▶ _DATA UNDER STUDY_
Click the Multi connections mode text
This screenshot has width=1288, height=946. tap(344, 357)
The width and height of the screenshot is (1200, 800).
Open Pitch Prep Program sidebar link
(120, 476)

▶ _WHAT TO PRODUCE_
All lines from the records above should be copied exactly.

▶ _WORKED SOLUTION_
Click the Multi connections mode text
This screenshot has width=1288, height=946. tap(344, 357)
The width and height of the screenshot is (1200, 800).
Open Pitch Prep Program sidebar link
(120, 476)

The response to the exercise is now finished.